Problem to solve:
Below are the entries. Transcribe exactly the lines from the one with "Click the Ethernet monitor icon" through the one with "This screenshot has width=634, height=1086.", ends included, and leave out all others.

(Dataset excerpts)

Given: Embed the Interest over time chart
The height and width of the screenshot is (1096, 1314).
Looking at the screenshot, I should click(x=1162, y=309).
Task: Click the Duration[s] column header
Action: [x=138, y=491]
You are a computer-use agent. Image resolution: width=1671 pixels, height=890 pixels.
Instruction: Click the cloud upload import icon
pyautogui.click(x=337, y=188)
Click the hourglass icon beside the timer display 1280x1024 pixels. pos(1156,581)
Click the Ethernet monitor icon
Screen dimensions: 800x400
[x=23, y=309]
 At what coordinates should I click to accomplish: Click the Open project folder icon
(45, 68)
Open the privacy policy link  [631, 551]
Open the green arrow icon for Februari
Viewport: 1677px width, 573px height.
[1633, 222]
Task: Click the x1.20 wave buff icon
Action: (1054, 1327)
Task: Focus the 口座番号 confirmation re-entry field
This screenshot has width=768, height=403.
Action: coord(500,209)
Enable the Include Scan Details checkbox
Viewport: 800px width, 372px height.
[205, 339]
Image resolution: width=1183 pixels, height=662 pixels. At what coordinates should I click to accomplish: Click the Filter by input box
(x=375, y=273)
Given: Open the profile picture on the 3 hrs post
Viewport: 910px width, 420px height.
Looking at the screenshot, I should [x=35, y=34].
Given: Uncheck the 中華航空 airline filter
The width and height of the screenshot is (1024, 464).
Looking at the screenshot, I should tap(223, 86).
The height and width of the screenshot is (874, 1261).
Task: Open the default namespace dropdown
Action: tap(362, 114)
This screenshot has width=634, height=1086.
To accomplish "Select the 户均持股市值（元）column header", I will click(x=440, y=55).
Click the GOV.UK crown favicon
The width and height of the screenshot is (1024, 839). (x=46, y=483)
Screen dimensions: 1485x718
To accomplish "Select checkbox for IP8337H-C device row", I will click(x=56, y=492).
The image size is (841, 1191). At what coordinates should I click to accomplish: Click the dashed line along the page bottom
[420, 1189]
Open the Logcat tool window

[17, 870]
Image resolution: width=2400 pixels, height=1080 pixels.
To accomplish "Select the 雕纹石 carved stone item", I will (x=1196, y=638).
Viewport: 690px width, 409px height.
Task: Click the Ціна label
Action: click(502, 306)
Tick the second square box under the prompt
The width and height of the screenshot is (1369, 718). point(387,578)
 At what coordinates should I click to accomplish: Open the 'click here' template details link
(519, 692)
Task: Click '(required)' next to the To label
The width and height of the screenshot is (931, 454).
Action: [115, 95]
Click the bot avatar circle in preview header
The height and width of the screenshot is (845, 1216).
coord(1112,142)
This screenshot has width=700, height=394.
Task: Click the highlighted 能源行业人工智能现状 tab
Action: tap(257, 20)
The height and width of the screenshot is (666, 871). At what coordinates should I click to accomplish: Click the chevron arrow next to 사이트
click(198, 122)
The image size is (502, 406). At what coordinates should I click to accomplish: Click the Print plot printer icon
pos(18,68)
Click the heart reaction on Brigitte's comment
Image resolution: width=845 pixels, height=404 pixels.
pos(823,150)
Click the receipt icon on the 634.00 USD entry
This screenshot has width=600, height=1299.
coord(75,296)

Response:
Click the Ethernet monitor icon
Screen dimensions: 800x400
[x=23, y=309]
 At what coordinates should I click to accomplish: Click the Open project folder icon
(45, 68)
Open the privacy policy link  [631, 551]
Open the green arrow icon for Februari
Viewport: 1677px width, 573px height.
[1633, 222]
Task: Click the x1.20 wave buff icon
Action: (1054, 1327)
Task: Focus the 口座番号 confirmation re-entry field
This screenshot has width=768, height=403.
Action: coord(500,209)
Enable the Include Scan Details checkbox
Viewport: 800px width, 372px height.
[205, 339]
Image resolution: width=1183 pixels, height=662 pixels. At what coordinates should I click to accomplish: Click the Filter by input box
(x=375, y=273)
Given: Open the profile picture on the 3 hrs post
Viewport: 910px width, 420px height.
Looking at the screenshot, I should [x=35, y=34].
Given: Uncheck the 中華航空 airline filter
The width and height of the screenshot is (1024, 464).
Looking at the screenshot, I should tap(223, 86).
The height and width of the screenshot is (874, 1261).
Task: Open the default namespace dropdown
Action: tap(362, 114)
This screenshot has width=634, height=1086.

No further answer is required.